Once the topping goes on, it’s harder to adjust.
- Don’t overbake: The cornbread can dry out if baked too long. Start checking at 18 minutes.
- Don’t use watery tomatoes: If your sauce seems thin, simmer a few extra minutes before topping so the cornbread doesn’t get soggy.
Recipe Variations
- Turkey or chicken: Swap the beef for ground turkey or chicken. Add 1 tablespoon olive oil to prevent dryness and season generously.
- Vegetarian: Skip the meat and use an extra can of beans or cooked lentils.
Add corn and diced zucchini for texture.
- Spicy kick: Add minced jalapeño with the onion, a pinch of cayenne, or chipotle in adobo for smoky heat.
- Cheesy upgrade: Stir a handful of shredded cheese into the cornbread batter and sprinkle more on top during the last 5 minutes of baking.
- Sweet potato twist: Add 1–2 cups of small diced sweet potato to the chili and simmer until just tender before baking.
- Gluten-free: Use a gluten-free cornbread mix and confirm your spices and broth are certified gluten-free.
FAQ
Can I make this ahead?
Yes. Cook the chili and cool it, then refrigerate in the baking dish. When ready to bake, warm it on the stove or in the oven until hot, add the cheese and cornbread batter, and bake.
This keeps the topping light and fresh.
What if I don’t have cornbread mix?
Use a simple homemade batter: whisk 1 cup cornmeal, 1/2 cup flour, 2 tablespoons sugar, 1 tablespoon baking powder, 1/2 teaspoon salt, 1 egg, 3/4 cup milk, and 2 tablespoons melted butter or oil. Mix until just combined.
Can I make it in a cast-iron skillet?
Absolutely. A 12-inch oven-safe skillet works great.
Cook the chili in the skillet, add cheese and batter, and bake. It goes straight from stovetop to table.
How do I make it less spicy for kids?
Use mild chili powder, skip cayenne, and choose mild cheese. Offer hot sauce at the table for those who want extra heat.
What sides go well with this?
A simple green salad, steamed broccoli, or sliced avocado balances the richness.
Chips and salsa or a quick slaw also pair nicely.
Can I use different beans?
Yes. Pinto beans, white beans, or a mix all work. Just drain and rinse before adding.

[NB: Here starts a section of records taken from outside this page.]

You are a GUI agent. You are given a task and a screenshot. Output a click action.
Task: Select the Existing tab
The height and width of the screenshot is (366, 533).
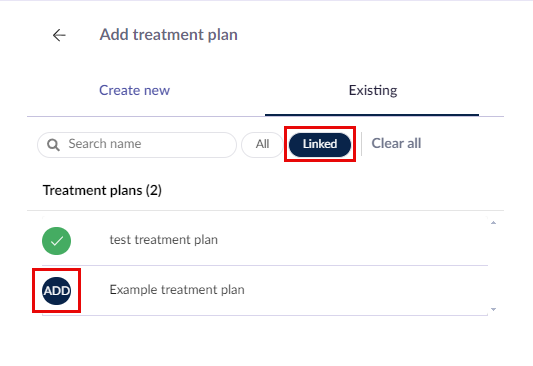click(373, 90)
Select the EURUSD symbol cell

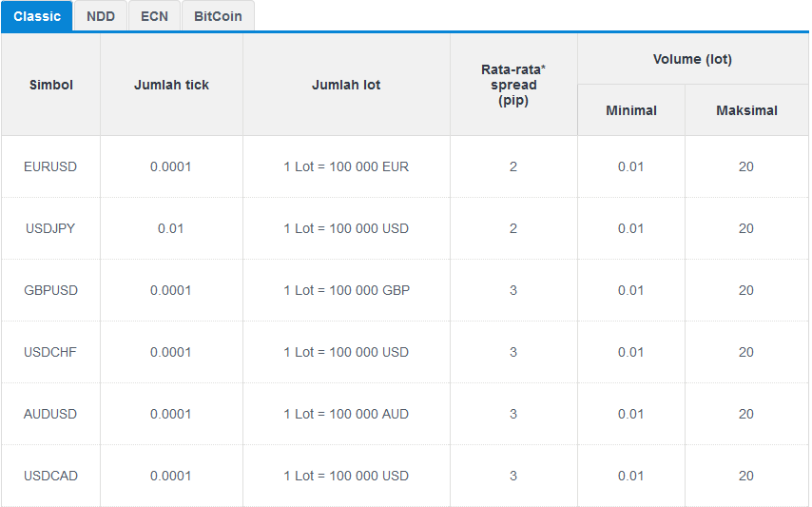[x=50, y=166]
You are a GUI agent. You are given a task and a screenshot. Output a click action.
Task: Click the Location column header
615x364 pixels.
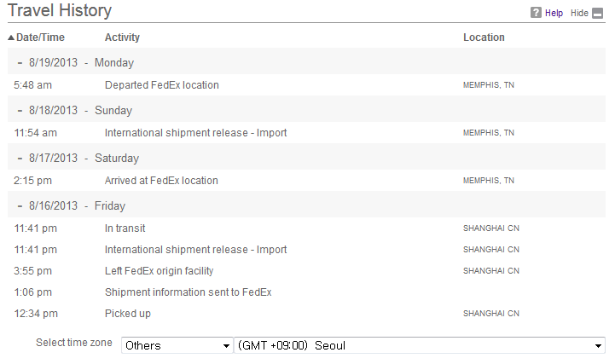click(484, 38)
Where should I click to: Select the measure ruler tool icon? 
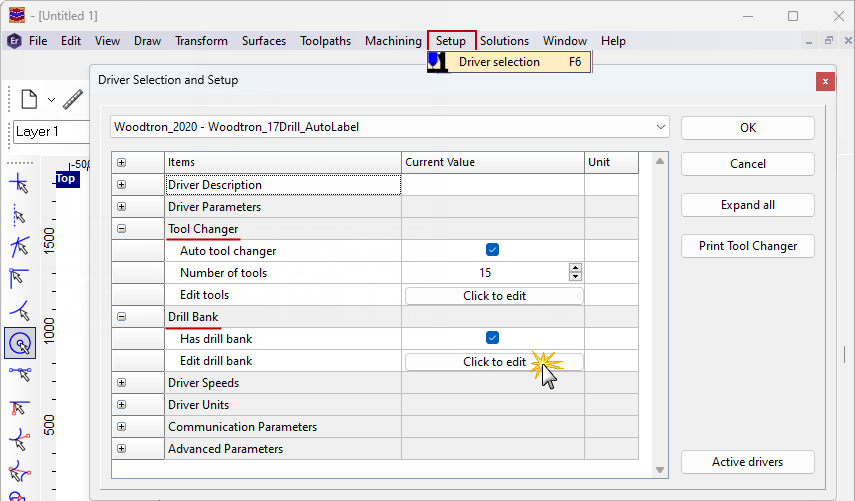pyautogui.click(x=72, y=99)
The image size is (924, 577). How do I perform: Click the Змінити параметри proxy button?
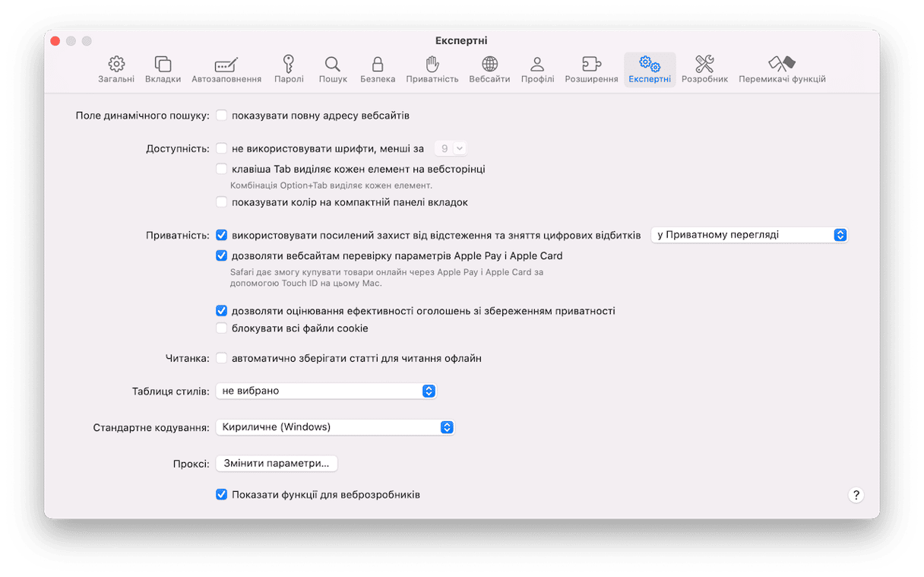(277, 463)
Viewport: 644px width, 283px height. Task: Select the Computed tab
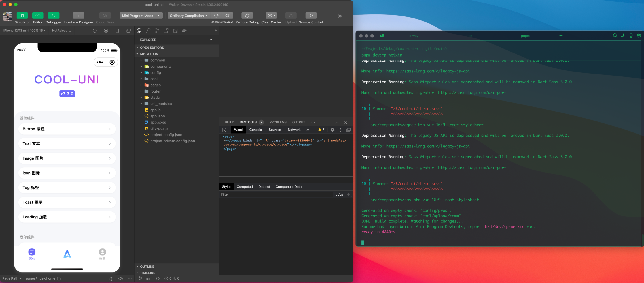[x=244, y=187]
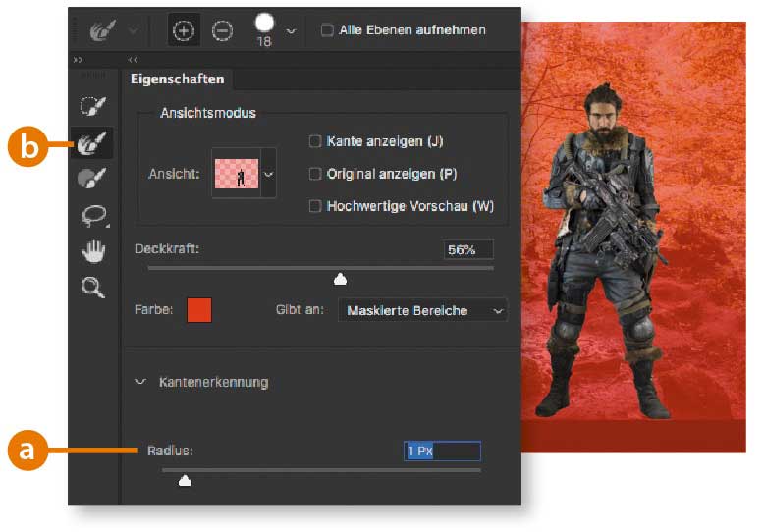Click the Radius input field

442,452
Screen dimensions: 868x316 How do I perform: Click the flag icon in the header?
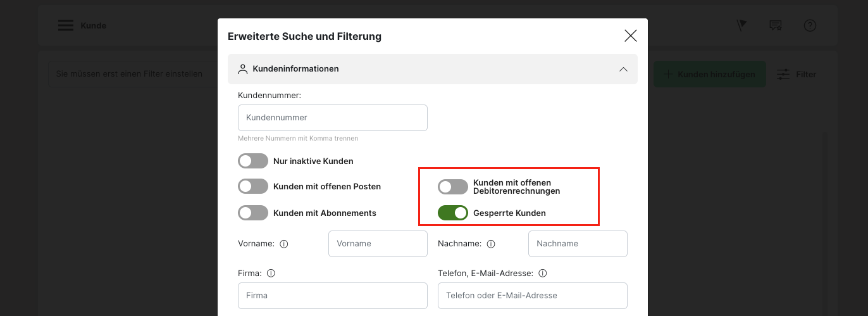pos(741,25)
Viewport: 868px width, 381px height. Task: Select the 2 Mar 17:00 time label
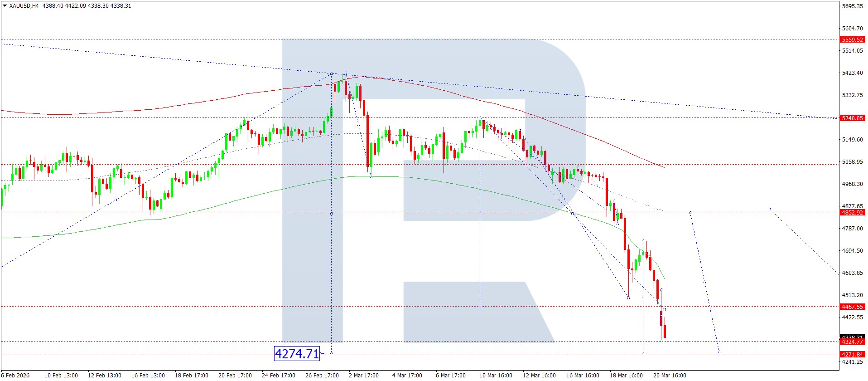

How do I keep the cornbread from sinking?
Make sure the chili is slightly thick and not watery.
Spread the batter evenly and avoid over-stirring it into the chili layer.
In Conclusion
This one-dish chili casserole is comfort food with common-sense ease. It’s hearty enough for hungry appetites, simple enough for weeknights, and flexible enough to match whatever you have on hand. Keep the spices mellow for family night or turn up the heat for a crowd that craves bold flavors.
Either way, you’ll get a golden, bubbly casserole that brings everyone to the table.